Like most superstars of her calibre, Mariah Carey’s career has seen both its highs and lows. This year, however, is a significant one for Carey. First, because she is beginning her first Las Vegas residency in May. Second, because she is dropping a new single and hits set featuring all 18 of her Hot 100 #1’s. Third, because she is now a single mother. Fourth, because she is celebrating 25 years in the music industry – her debut single “Vision of Love,” was released in May 1990 and her self-titled album in June of the same year. Fifth, because it’s been 20 years since the release of one her biggest, best, and most successful albums, 1995’s Daydream… and finally, because it’s been 10 years since Mimi came back with a vengeance with 2005’s The Emancipation of Mimi.

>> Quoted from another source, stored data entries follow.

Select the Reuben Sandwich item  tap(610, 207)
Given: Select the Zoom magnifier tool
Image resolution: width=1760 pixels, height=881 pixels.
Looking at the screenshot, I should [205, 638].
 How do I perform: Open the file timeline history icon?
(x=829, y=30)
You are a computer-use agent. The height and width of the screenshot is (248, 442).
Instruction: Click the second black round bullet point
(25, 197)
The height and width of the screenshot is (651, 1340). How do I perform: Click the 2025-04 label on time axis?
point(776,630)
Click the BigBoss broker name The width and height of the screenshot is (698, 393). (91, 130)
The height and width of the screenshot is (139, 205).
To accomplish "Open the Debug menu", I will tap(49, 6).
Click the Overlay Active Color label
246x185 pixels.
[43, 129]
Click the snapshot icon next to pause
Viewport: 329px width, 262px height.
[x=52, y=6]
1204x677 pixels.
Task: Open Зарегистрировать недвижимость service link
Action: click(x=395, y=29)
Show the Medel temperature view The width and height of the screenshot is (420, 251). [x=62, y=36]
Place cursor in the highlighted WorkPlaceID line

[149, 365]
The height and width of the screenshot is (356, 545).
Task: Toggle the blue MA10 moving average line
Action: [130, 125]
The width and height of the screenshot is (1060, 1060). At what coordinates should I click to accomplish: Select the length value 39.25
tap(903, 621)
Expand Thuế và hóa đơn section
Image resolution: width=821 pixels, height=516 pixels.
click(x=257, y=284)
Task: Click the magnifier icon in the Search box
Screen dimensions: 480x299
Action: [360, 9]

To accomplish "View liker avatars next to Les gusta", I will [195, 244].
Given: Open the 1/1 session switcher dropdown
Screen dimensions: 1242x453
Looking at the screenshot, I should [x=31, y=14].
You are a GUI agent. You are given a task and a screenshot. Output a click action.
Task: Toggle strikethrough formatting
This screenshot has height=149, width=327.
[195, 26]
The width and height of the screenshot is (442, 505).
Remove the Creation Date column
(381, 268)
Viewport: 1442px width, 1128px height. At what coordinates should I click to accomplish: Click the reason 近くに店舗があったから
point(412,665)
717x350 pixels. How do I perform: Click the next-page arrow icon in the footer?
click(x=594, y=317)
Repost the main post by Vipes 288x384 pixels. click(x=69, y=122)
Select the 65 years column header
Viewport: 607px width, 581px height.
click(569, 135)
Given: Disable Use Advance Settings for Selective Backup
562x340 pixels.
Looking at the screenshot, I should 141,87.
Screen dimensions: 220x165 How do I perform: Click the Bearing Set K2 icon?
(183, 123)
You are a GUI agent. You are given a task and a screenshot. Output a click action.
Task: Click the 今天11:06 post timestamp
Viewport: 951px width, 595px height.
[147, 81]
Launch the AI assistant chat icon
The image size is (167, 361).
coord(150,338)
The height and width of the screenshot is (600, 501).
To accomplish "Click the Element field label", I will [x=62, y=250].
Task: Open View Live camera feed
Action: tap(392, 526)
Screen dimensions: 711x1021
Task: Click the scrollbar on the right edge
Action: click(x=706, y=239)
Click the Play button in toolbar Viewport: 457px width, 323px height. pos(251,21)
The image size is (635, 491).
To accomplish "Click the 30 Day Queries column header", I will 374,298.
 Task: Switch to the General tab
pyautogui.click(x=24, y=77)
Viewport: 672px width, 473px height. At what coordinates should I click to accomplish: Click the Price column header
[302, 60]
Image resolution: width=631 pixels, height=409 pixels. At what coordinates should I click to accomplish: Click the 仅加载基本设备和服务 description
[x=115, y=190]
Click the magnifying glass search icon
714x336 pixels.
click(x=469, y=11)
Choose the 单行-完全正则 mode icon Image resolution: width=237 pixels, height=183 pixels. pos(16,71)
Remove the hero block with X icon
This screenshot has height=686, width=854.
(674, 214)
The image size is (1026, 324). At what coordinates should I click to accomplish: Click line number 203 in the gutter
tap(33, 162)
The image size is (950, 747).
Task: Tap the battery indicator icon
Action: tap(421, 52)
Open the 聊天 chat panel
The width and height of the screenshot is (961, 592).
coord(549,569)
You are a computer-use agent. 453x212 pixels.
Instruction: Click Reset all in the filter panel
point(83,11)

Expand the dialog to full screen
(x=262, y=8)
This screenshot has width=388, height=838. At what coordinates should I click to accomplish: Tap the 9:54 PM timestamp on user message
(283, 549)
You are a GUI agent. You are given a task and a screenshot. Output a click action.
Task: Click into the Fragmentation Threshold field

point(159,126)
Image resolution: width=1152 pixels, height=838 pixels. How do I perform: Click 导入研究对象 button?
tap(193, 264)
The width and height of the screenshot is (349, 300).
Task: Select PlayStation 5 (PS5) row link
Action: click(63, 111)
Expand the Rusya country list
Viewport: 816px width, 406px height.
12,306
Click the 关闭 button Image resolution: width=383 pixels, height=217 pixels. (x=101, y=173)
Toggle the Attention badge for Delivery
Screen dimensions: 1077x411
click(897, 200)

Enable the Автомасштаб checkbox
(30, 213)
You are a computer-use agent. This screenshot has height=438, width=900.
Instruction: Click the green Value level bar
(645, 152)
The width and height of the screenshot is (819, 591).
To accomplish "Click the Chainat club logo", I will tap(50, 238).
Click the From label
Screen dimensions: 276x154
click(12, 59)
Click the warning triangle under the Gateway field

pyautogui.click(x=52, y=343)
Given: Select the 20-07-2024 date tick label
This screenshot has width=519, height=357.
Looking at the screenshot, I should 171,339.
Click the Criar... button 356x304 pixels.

While the album was released on April 12, 2005, the era began in January with the release of the lead single, “It’s Like That.” However, it really kicked into full steam when she dropped the second single, “We Belong Together.” Deservedly so, “We Belong Together” needs a moment of it’s own to be given the proper treatment – and we will do that in the coming months as we walk through Mariah’s #1’s to Infinity as announced yesterday. In the United States alone, The Emancipation of Mimi went on to sell upwards of 6 million copies, and was successful worldwide too. She earned 3 Grammy awards for the album, and countless other accolades and achievements – such as her 16th and 17th #1’s, “We Belong Together” and “Don’t Forget About Us.” However, there is plenty more worth discussing in regards to Mimi than simply its success.
While “It’s Like That” was the stepping stone and “We Belong Together” was the corner stone of her comeback, it couldn’t have happened if their parent album wasn’t superb in its own right. The Emancipation of Mimi was fresh and modern, yet still had that classic Mariah Carey feel to it. With relatable lyrics, phenomenal vocals, and inescapable melodies, The Emancipation of Mimi was the perfect combination of the perfect formula – yielding massive success. Amidst this perfect formula were several notable gems that sit among the top songs in Carey’s catalog.
The first is the Kanye West co-produced “Stay the Night.” Here, Mariah combines her hip-hop sensibilities with her soulful brand of R&B and big vocals for a song that is unmistakably Mariah Carey. The theme of sensual yearning is a common one throughout her music, and the dark, sexy vibe of “Stay the Night” suits that perfectly. The song feels akin to Butterfly’s “The Roof” or Rainbow‘s “Cry Baby,” but vocally it is in a different lane. With “Stay the Night,” it’s clear Carey was on a mission to prove to her naysayers that she still has it vocally – and she certainly delivered. The song knocks, the vocals slay, and lyrics paint a relatable and engaging narrative.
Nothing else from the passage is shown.